Author; J.M Coetzee. (South African / Australian)
Publisher/Year of 1st Publication: 1st published in Great Britain by Martin Secker & Warburg 1999 and Penguin Books 2000 (this edition)
Number of Pages; 220
Other Titles; Dusklands, In the Heart of the country, Boyhood, Elizabeth Costello, Slow Man.
Prizes won; Man Booker prize (twice) including for Disgrace. The Nobel Prize in Literature (2003)
I’ll be straight up, I did not much like this book.
The dialogue was one one of my biggest issues with it but it was perhaps the way people spoke in the apartheid and post apartheid period of South Africa, the period when the book is set.

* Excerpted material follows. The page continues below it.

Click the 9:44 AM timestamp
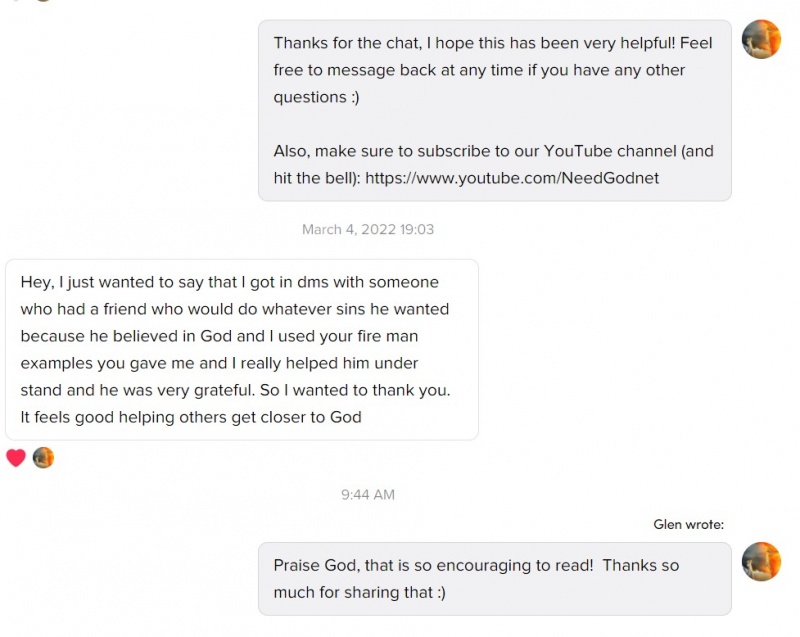This screenshot has height=637, width=800. coord(368,494)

It follows the life of a university Professor, David Lurie who when he isn’t sleeping with women; colleagues and prostitutes alike, lives an almost typical life of an academic – researching and teaching i.e until a scandal sets him on a path of disgrace as the novel title suggests. He gets a student in his class in to his bed and soon the news gets out all over campus. Again, because it was written a while ago (in 1999) the sense that people, in this case lecturers can get away with harassing their students is very prevalent. It is obvious in the manner in which disciplinary action is taken against him. His colleagues are willing to cut corners for him. I read this with the unfortunate sense that even now, 17 years later, it is still a thing that happens in universities across Africa. He resigns, rather than being laid off.
Though he is stripped of everything (his job, his car, his daughter’s innocence, even nearly his life as he was almost burnt alive) it is not directly as a result of the scandal which I have a problem with because this suggests somewhat that even though he didn’t get the fullest wrath of the law at his university he atleast got “disgraced” afterwards when he went to live with his daughter Lucy who after he moves in with her gets raped by three unknown men. The “effects” of the brutal rape almost silences his once cheery daughter thereby driving a wedge between them. The one relationship thats meaningful and important to him.

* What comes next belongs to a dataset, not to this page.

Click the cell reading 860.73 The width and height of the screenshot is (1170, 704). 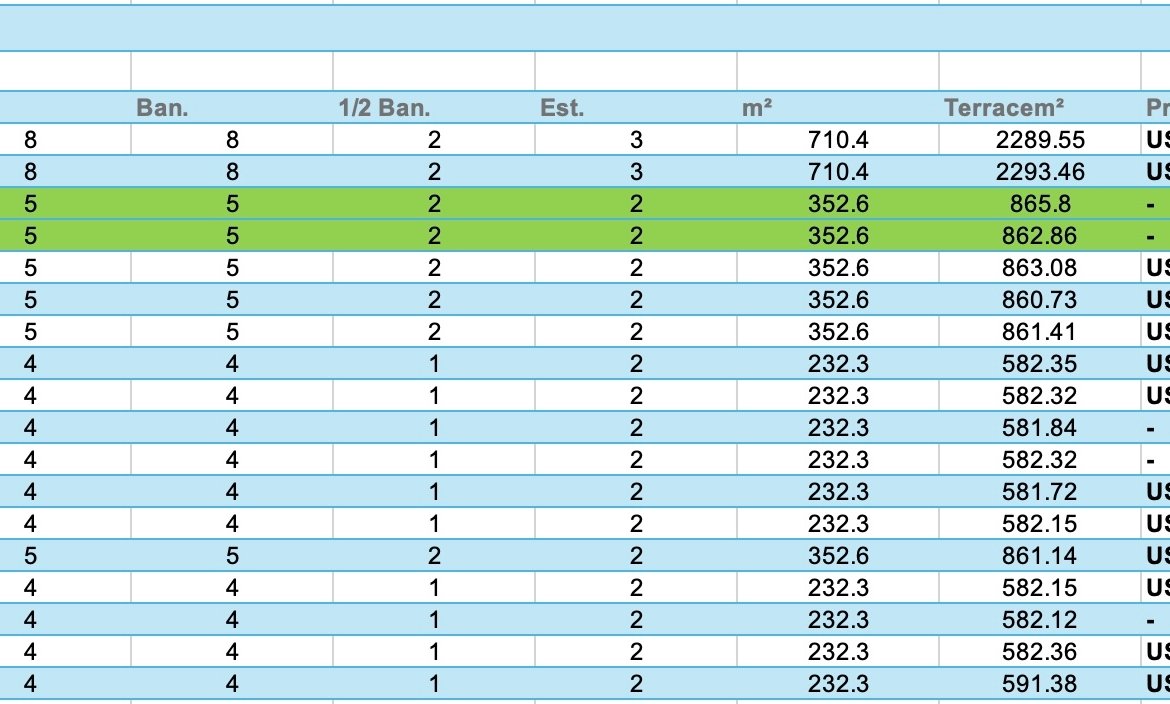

Many parts of the story felt unrealistic to me, like when he (Prof. Lurie) visited the family of the lady who accused him of assault for dinner and brought with him wine he hoped they would like. It did absolutely nothing to the story line. Infact it reeked more of white male and class privilege to me.
Characters like Petrus felt forced to me. It felt as though Coetzee didn’t have much planned for him but he desperately needed him to be present as a black farm worker in post apartheid South Africa. Also, David Lurie from what we know from the novel is definitely not a likeable man – he is full of pride, thinks himself a critical thinker, is misogynistic, thinks women and their beauty should be shared with him, uses them, even talks bad about the ones who don’t look appealing to his eyes, yet, Coetzee makes him very accessible to the reader, lovable even and makes us empathise with him by making him a romantic poetry scholar who loves his daughter deeply as though that is enough to erase his bad behaviour, enough to make him worthy of the compassion he himself is not willing to give.
On the up side, I cannot deny the genius that is J.M Coetzee’s writing. He does a good job telling you everything he wants you to know, it is blunt though emotional and it is very poetic which is the only reason I am giving it a 5 instead of 3 over 10.
There are layers to this book as it opens up to many issues like rape, apartheid, race, sexual violence, animal rights etc so maybe I will have to read it again for more insight. Possibly read it like a study text for school or so. I don’t know.